Second, this patchiness was apparently related to difficulties candidates faced in choosing trustworthy and reliable brokers. As already alluded to, this problem is recognized in the comparative literature: in order to effectively buy the vote, candidates need to choose intermediaries with local networks and influence who can back the delivery of cash with intimate knowledge of the recipients; such people, however, often have interests that diverge from the candidate, including in keeping a proportion of the funds for themselves. In Tanah Laut, the candidates called on various persons to fulfil these brokerage roles during vote-buying: village officials, religious leaders, health and education workers, village youths, party activists, and so on. But, again, Bambang had a structural advantage. His father’s incumbency meant his vote-buying effort could be built around the category we have called ‘state brokers’, specifically village heads, who are typically the most influential figures in the villages. The Constitutional Court case prepared by Atmari’s team provides insights into how Bambang’s campaign was organized in this regard (see below). Atmari’s efforts were more ad hoc, and in at least several villages he lacked access to influential local figures. Thus, some village informants reported instances of outsiders turning up and handing out cash and gifts along with requests to support Atmari; all agreed that such efforts were ineffective because recipients did not feel at all obliged to carry their promises through at the ballot box.

In all but two of the 11 villages we identified where only one candidate engaged in vote-buying, it was that candidate who won. In a handful of villages, informants readily told us that voters were cash-sensitive and voted for whoever paid them.
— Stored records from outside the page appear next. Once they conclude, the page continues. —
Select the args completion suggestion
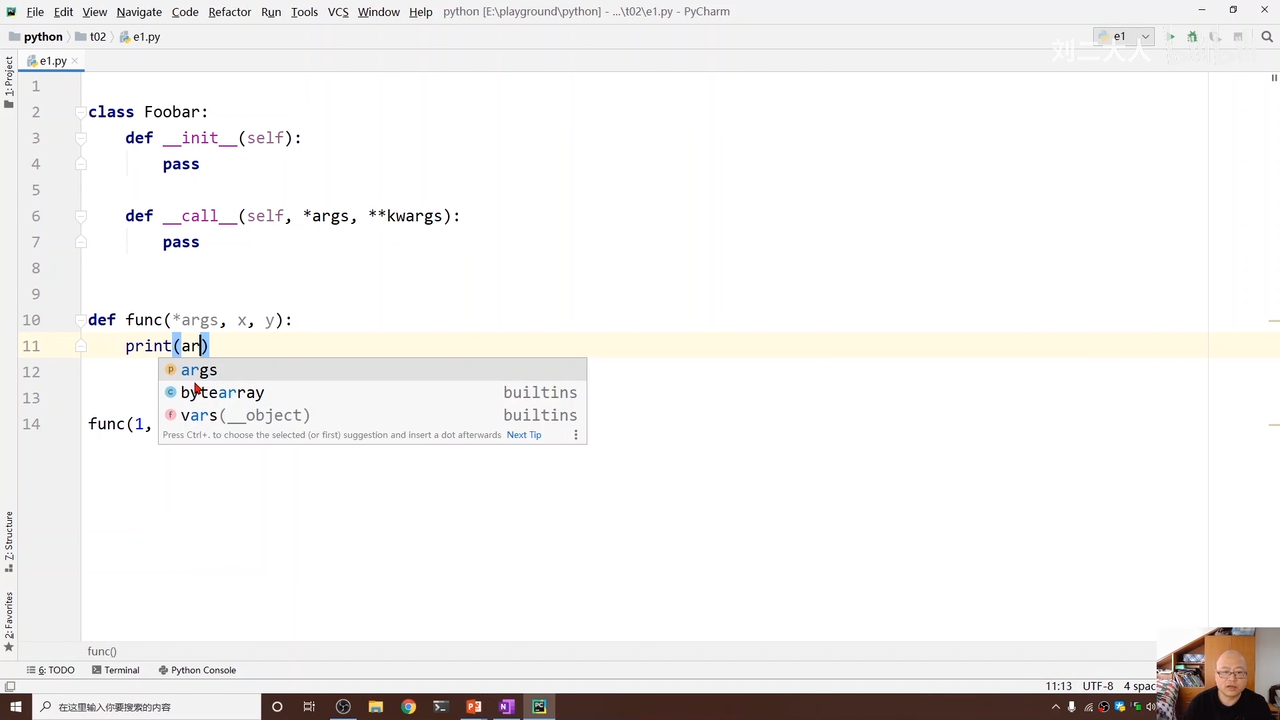Viewport: 1280px width, 720px height. tap(199, 370)
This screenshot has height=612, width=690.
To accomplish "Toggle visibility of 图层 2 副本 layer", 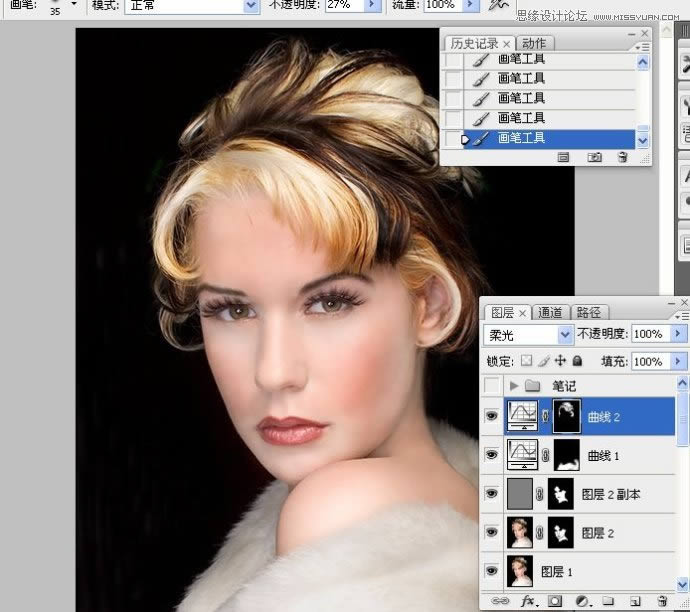I will tap(491, 493).
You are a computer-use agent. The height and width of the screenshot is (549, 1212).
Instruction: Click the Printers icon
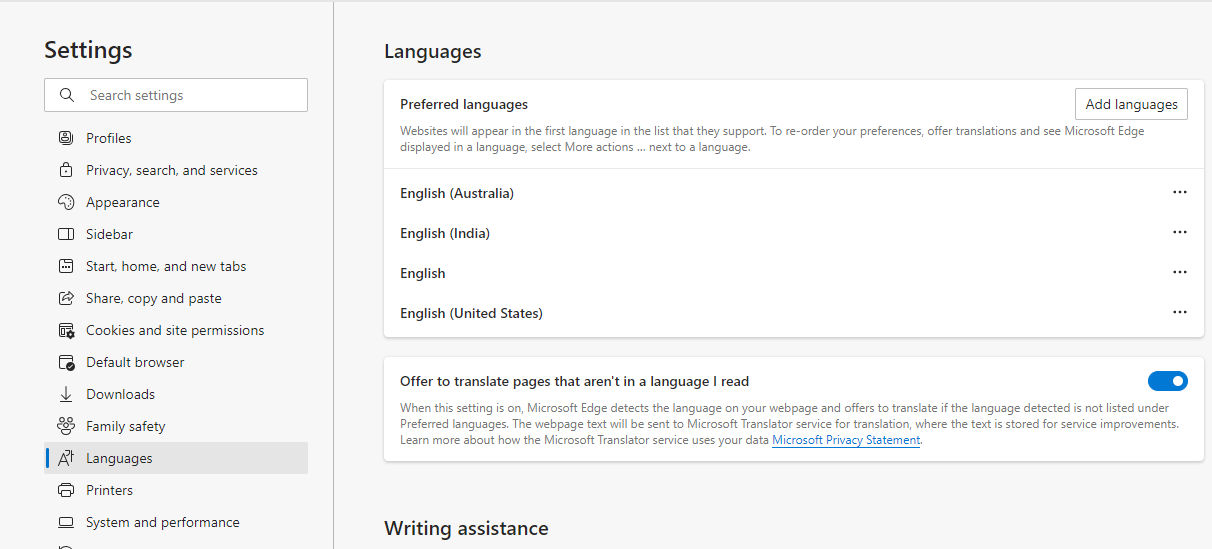(66, 490)
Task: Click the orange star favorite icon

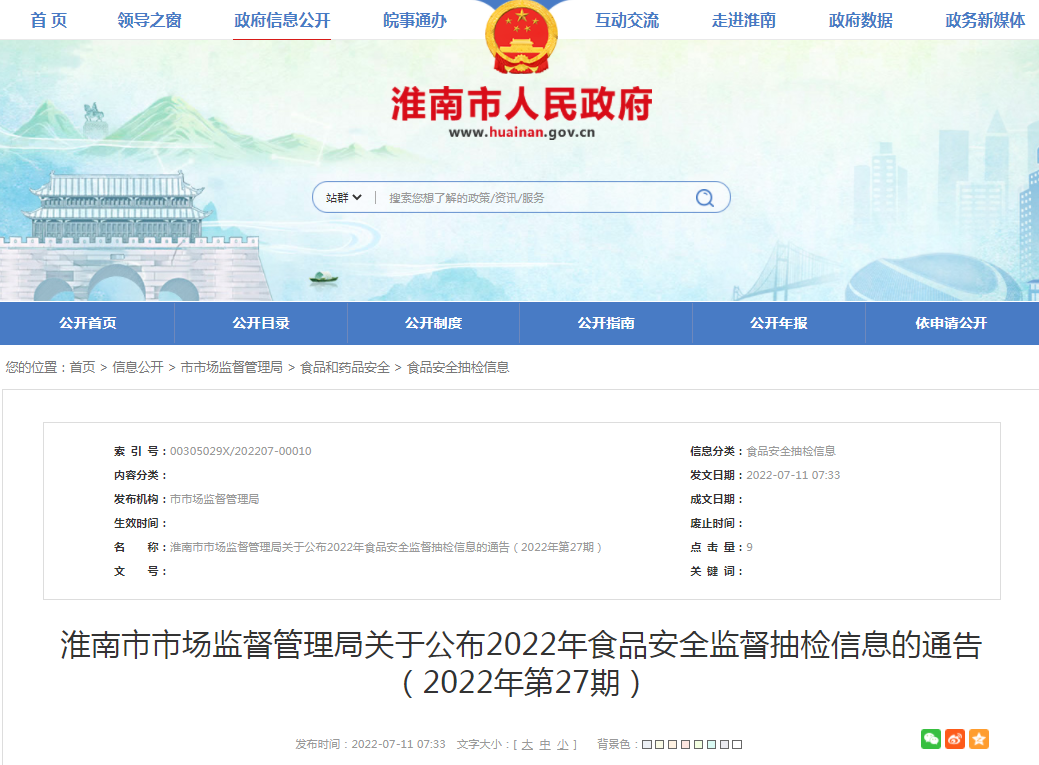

Usually, however, cash gifts were most effective when backed by other factors that gave the candidate an edge in that village, such as support of a local notable or a major project or donation.
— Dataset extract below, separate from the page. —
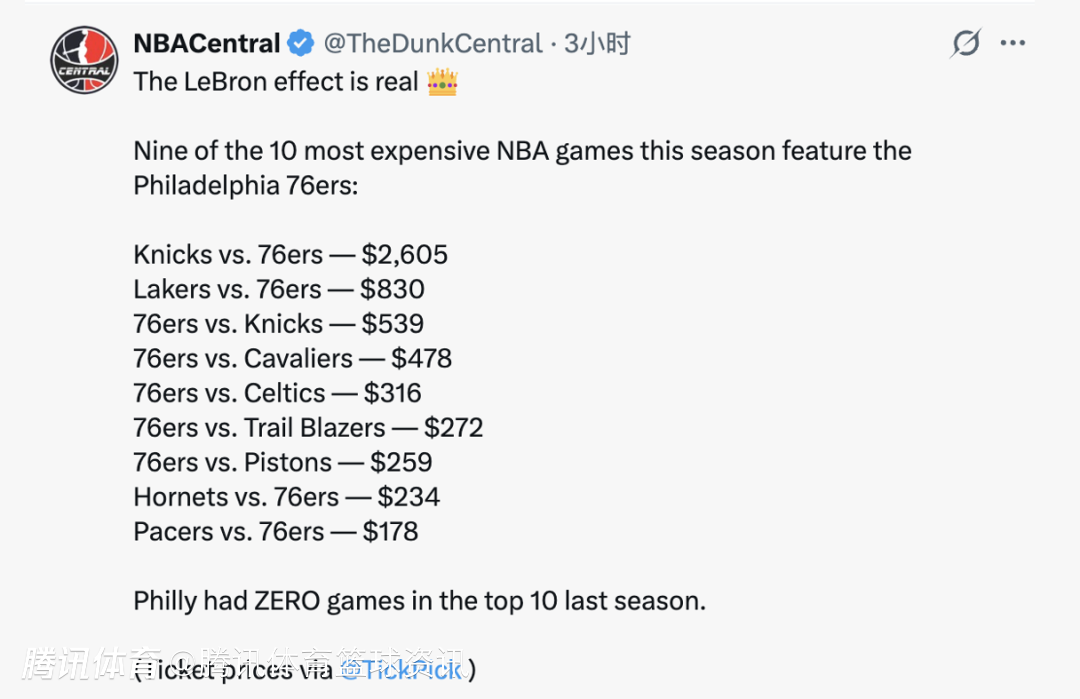Select the 76ers vs. Trail Blazers $272 line
The image size is (1080, 699).
pyautogui.click(x=309, y=428)
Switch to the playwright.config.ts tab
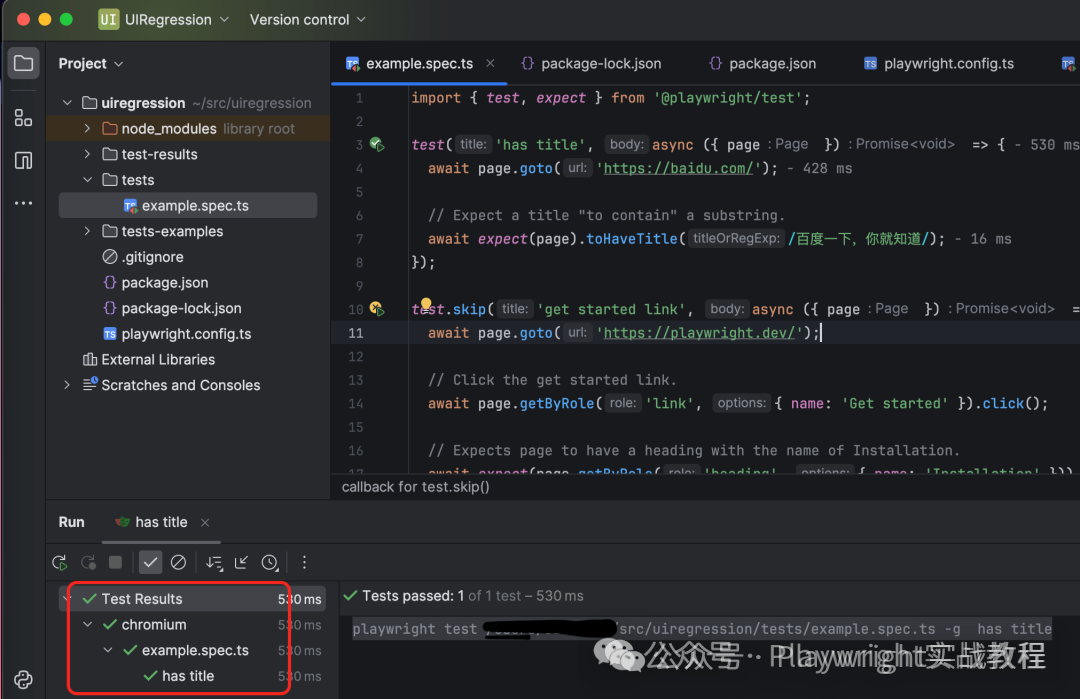This screenshot has height=699, width=1080. point(948,64)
A third finding, perhaps most unexpected of all, was that vote-buying itself was also—in about half a dozen villages—counterproductive. This was not, however, because voters were hostile to the practice. Rather, they reacted against it when they believed it was being carried out unfairly. In several villages, brokers evidently did not distribute all or part of the money they were expected to pass on to the voters. We have direct evidence of this in only one village, where a village head cheerfully admitted that he spent the 15 million rupiah given to him by Bambang’s campaign for voters on other purposes: 10 million to repair a village road, and 5 million for a drinking party for village youths. In other places, informants told us that they had heard that money had been ‘passed down’ to a village success team member but was then not distributed onward, or only distributed to people who were related to, or lived close to, the person concerned. In some places, team members were seen as profiting handsomely from such embezzlement—in one village they bought new motorcycles.
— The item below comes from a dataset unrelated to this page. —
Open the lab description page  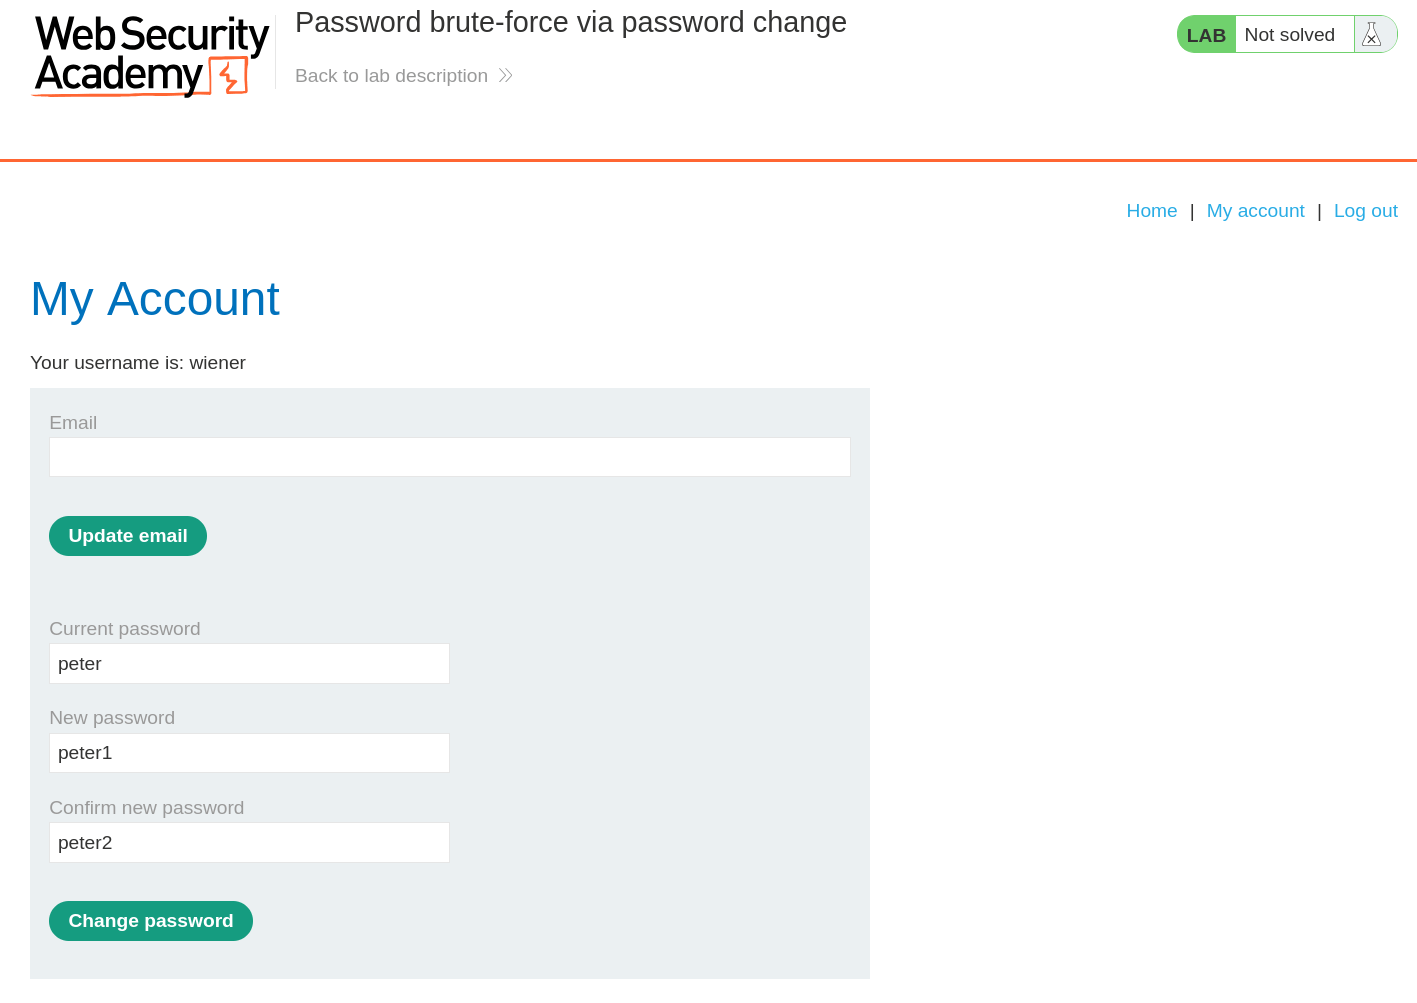click(x=391, y=75)
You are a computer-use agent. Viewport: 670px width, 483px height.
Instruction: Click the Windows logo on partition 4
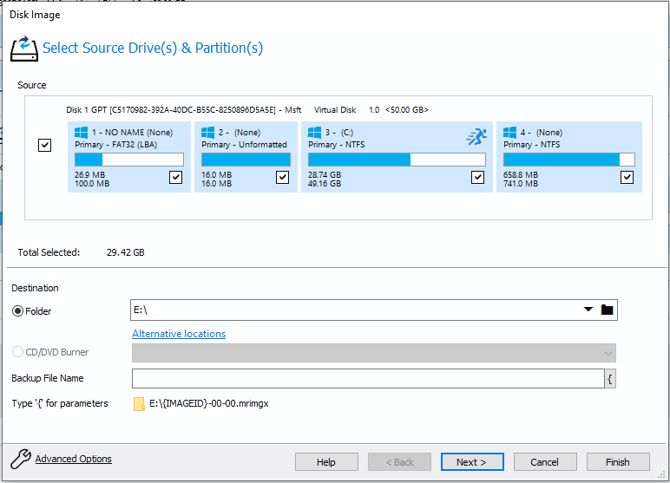510,132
Intriguingly, in most of these cases informants told us that such manipulation made the village swing against the candidate concerned, as a form of protest at the greed of his brokers. This occurred in the village where Bambang recorded his highest vote; according to one informant, Bambang’s team distributed the relatively small sum of 25,000 rupiah to most voters there: ‘Although it was small, what’s important is that everybody got the same. This was better than it being big, but all we heard was the distant thunder.’ This informant was referring to the fact that a village elder was believed to have received a large sum from Atmari, but did not distribute it. In such places, informants blamed candidates for choosing the ‘wrong people’ for their teams or choosing people who were not ‘efficient’, ‘effective’, or ‘trustworthy’. Such reactions point to a wider moral economy surrounding vote-buying, in which distributing cash or other gifts is not only seen as a positive attribute of a generous leader, but where fairness in delivery is also regarded as a mark of that leader’s integrity and competence. It is not only that candidates need brokers to make patronage strategies work, but also that poor-quality brokers could make those strategies backfire badly.

Vote Brokers

The candidates’ ability to connect to local networks and influential brokers was, accordingly, an important factor in explaining many village results. In about a quarter of our villages, informants pointed to either a family tie with the candidate or a single prominent local figure as being critical in swaying the vote. More broadly, the brokerage pattern matched closely onto the patterns of patronage distribution we have already identified.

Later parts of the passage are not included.